Radio Trieste di Martina Benedetti alla Città del Teatro

CASCINA – Nel Giorno del Ricordo la Fondazione Sipario Toscana ONLUS presenta la sua nuova produzione “Radio Trieste” di Martina Benedetti, in programma alla Città del Teatro di Cascina sabato 10 febbraio alle ore 21.

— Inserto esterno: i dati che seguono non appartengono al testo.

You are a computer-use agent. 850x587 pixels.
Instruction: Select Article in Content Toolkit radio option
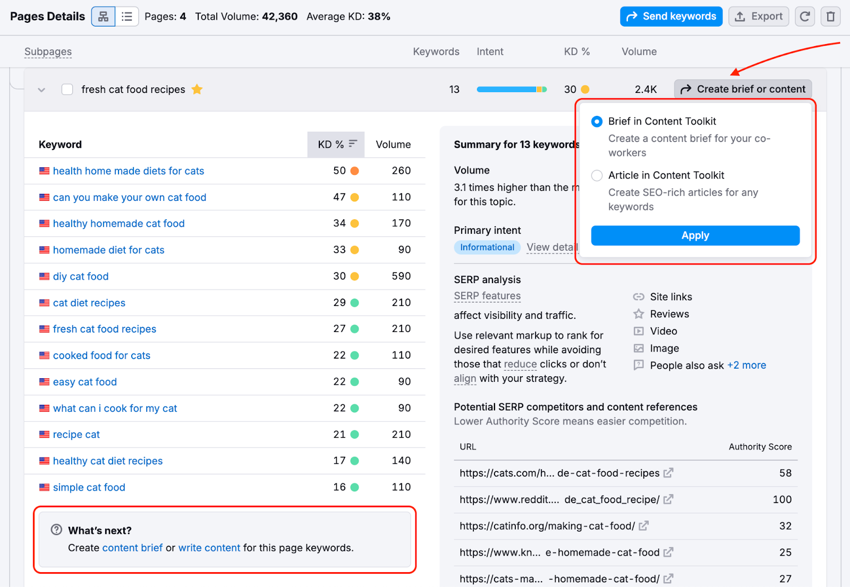597,175
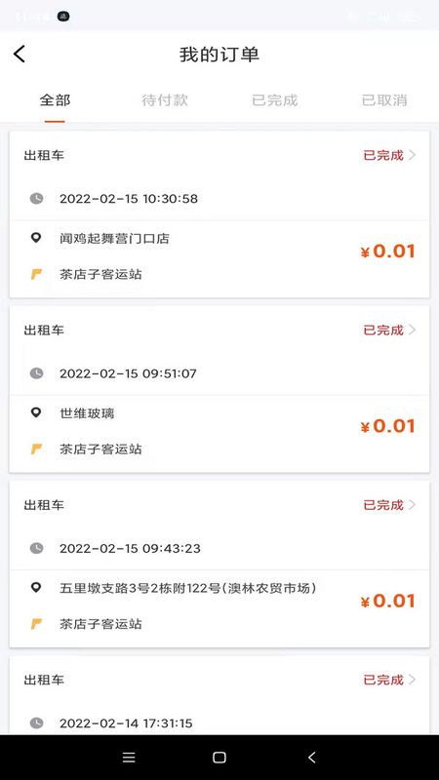Tap the Android home square icon
Viewport: 439px width, 780px height.
pos(219,758)
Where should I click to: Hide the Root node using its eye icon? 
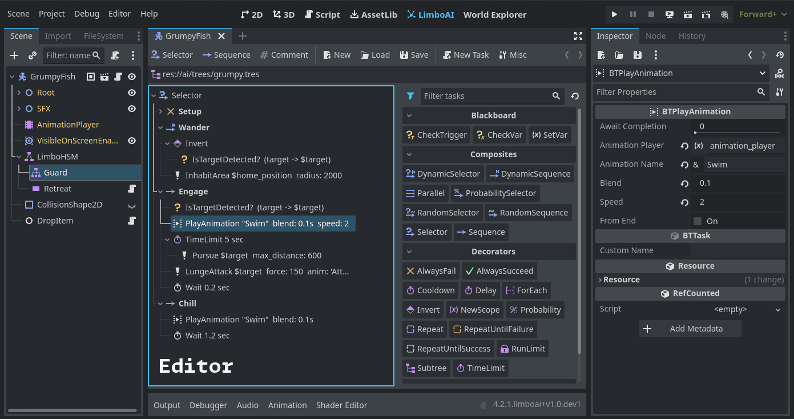[x=131, y=92]

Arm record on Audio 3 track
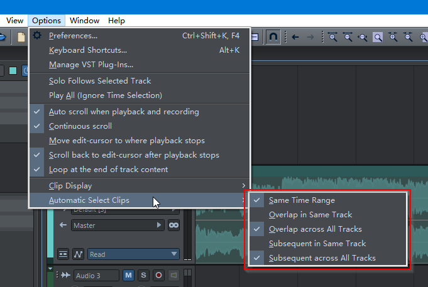158,275
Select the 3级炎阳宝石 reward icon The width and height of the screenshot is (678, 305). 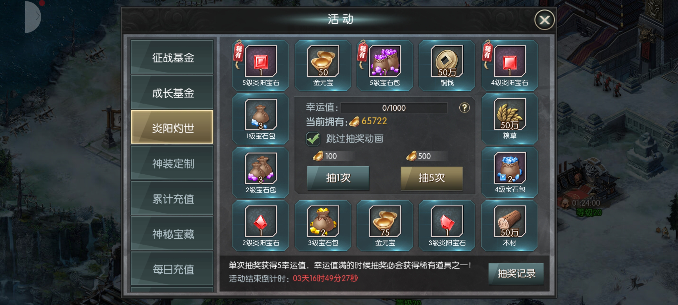(447, 221)
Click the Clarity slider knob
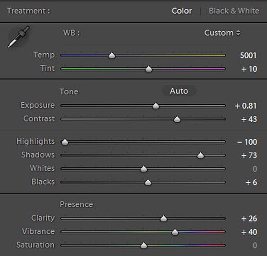This screenshot has height=256, width=267. coord(164,219)
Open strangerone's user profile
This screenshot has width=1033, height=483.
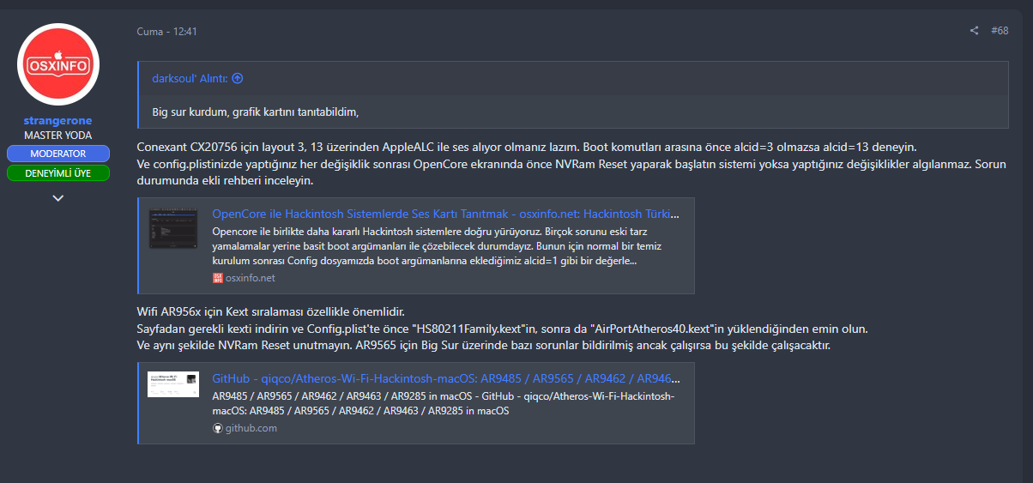click(x=58, y=121)

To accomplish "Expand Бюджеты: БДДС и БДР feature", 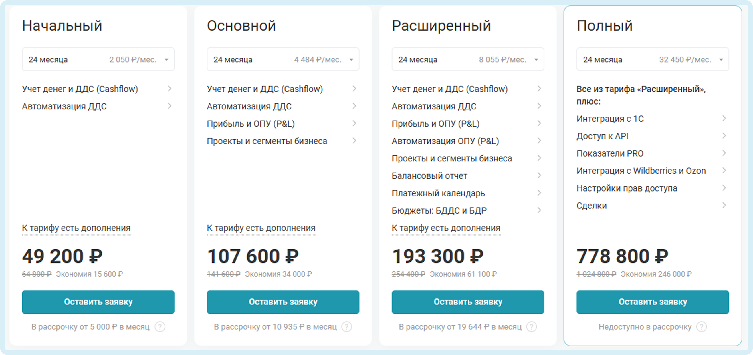I will 539,210.
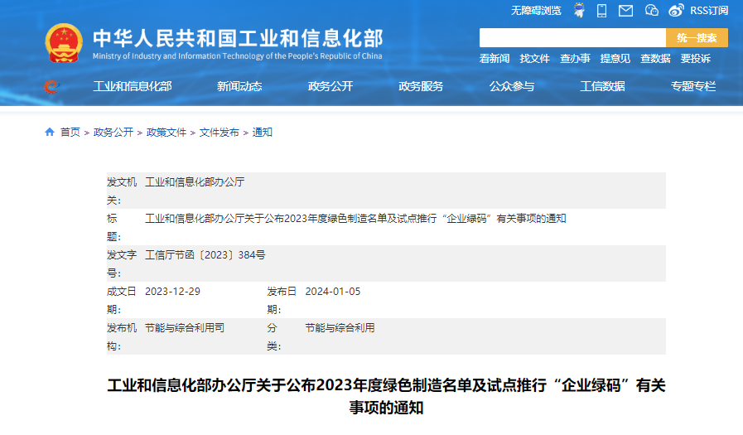Open the 工信数据 navigation item

coord(602,86)
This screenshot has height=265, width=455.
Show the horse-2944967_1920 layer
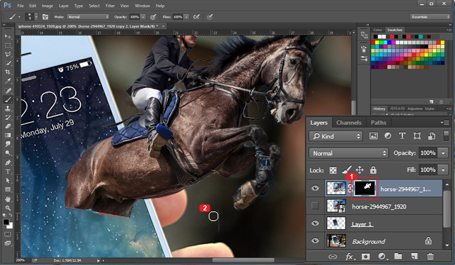click(x=315, y=206)
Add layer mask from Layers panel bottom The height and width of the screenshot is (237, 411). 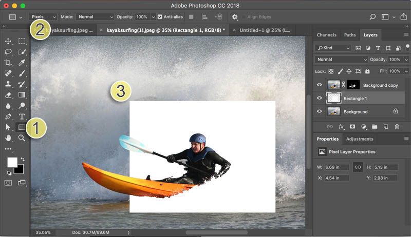click(352, 127)
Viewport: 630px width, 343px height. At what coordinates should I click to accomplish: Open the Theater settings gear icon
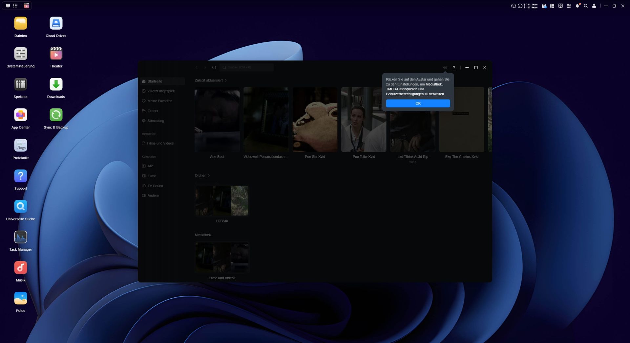point(445,67)
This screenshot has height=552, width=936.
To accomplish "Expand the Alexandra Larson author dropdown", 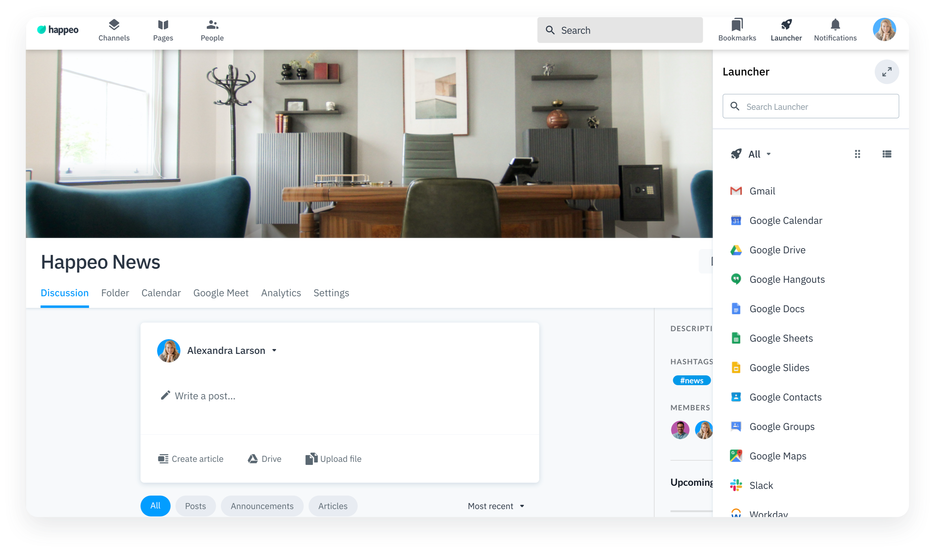I will pos(274,350).
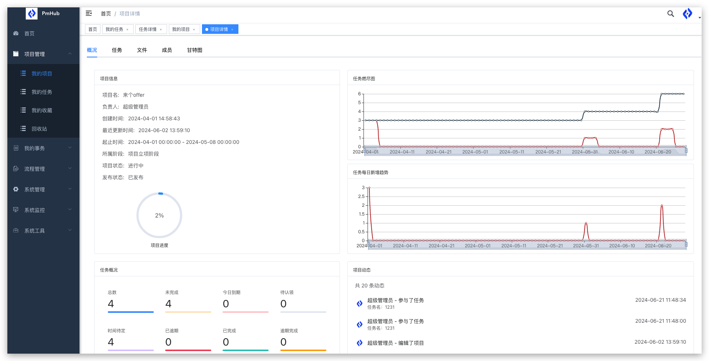The height and width of the screenshot is (361, 709).
Task: Open the search magnifier icon
Action: pos(670,14)
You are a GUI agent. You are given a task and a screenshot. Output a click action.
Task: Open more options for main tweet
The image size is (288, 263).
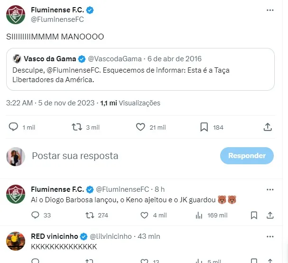point(270,10)
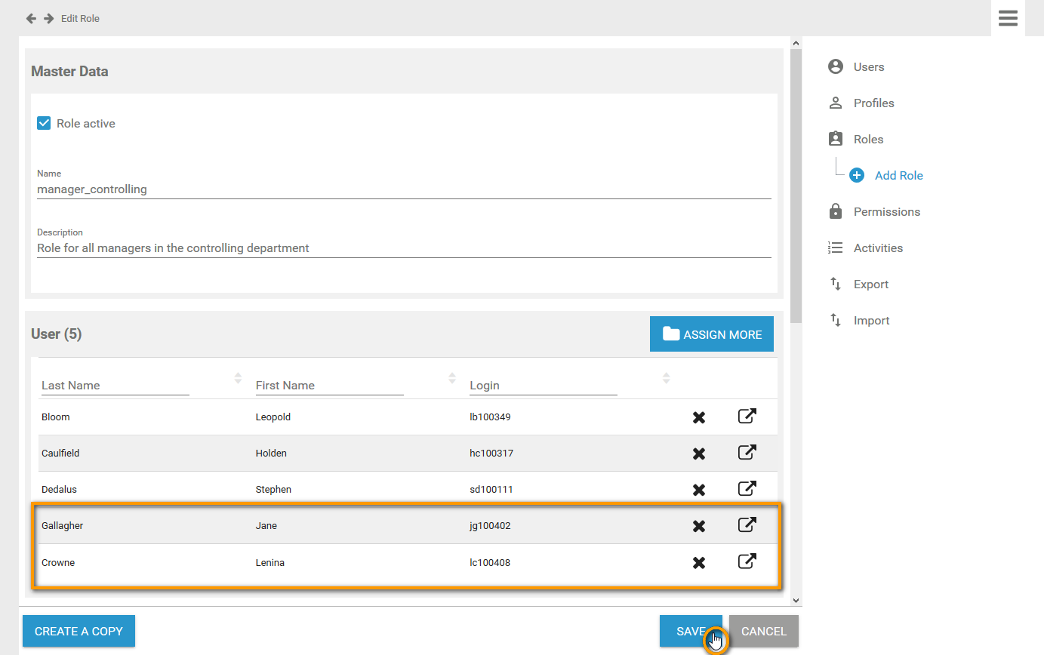Sort the table by Login column
Screen dimensions: 1044x655
tap(666, 377)
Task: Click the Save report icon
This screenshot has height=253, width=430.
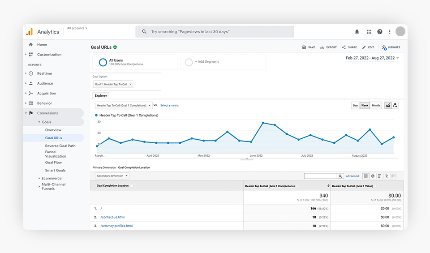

In scena Martina Benedetti, con la regia di Francesco Tammacco. In un’epoca indefinita (ma che potrebbe essere anche il 1945), in una Trieste disorientata e umiliata dalla violenza dell’incubo delle foibe e dalla minaccia di un esodo imminente, una donna sola ripercorre le vicende storiche del proprio Paese e sogna un futuro migliore affidando i propri pensieri all’unica cosa che le è rimasta: una vecchia radio, fonte di informazione e consolazione. Attraverso la radio la donna rivive così in diretta la drammatica vicenda dei massacri delle foibe, gli eccidi ai danni della popolazione italiana della Venezia Giulia e della Dalmazia avvenuti nell’immediato dopoguerra, ad opera dei Comitati popolari di liberazione jugoslavi agli ordini di Tito.

Lo spettacolo vuole essere momento di riflessione su una tragedia (per troppo tempo sottaciuta, per motivi ideologici) che colpì decine di migliaia di persone in un territorio nel quale, con il crollo della dittatura fascista, andava imponendosi quella di stampo filosovietico, con mire sui territori di diversi paesi confinanti. Improvvisati tribunali, che rispondevano ai titini, emisero centinaia di condanne a morte. La maggioranza dei condannati fu scaraventata nelle foibe o nelle miniere di bauxite, alcuni ancora in vita: la protagonista dello spettacolo ha modo di rievocare l’omicidio dell’uomo da lei amato, proprio un giorno prima del matrimonio. Ispirato anche a “Il mio Carso” di Scipio Slataper, lo spettacolo sospeso fra teatro e poesia (con incursioni danzate da Eleonora Di Vita e coreografate da Beatrice Paoleschi) può svolgersi nel dopoguerra italiano ma anche in un’epoca indefinita, quasi beckettiana, diventando un requiem all’umanità (e ai suoi orrori) che qui è data senz’altro per spacciata. Nel 2004 lo Stato italiano ha istituito il Giorno del Ricordo, per conservare e rinnovare “la memoria della tragedia degli italiani e di tutte le vittime delle foibe, dell’esodo dalle loro terre degli istriani, fiumani e dalmati nel secondo dopoguerra e della più complessa vicenda del confine orientale”.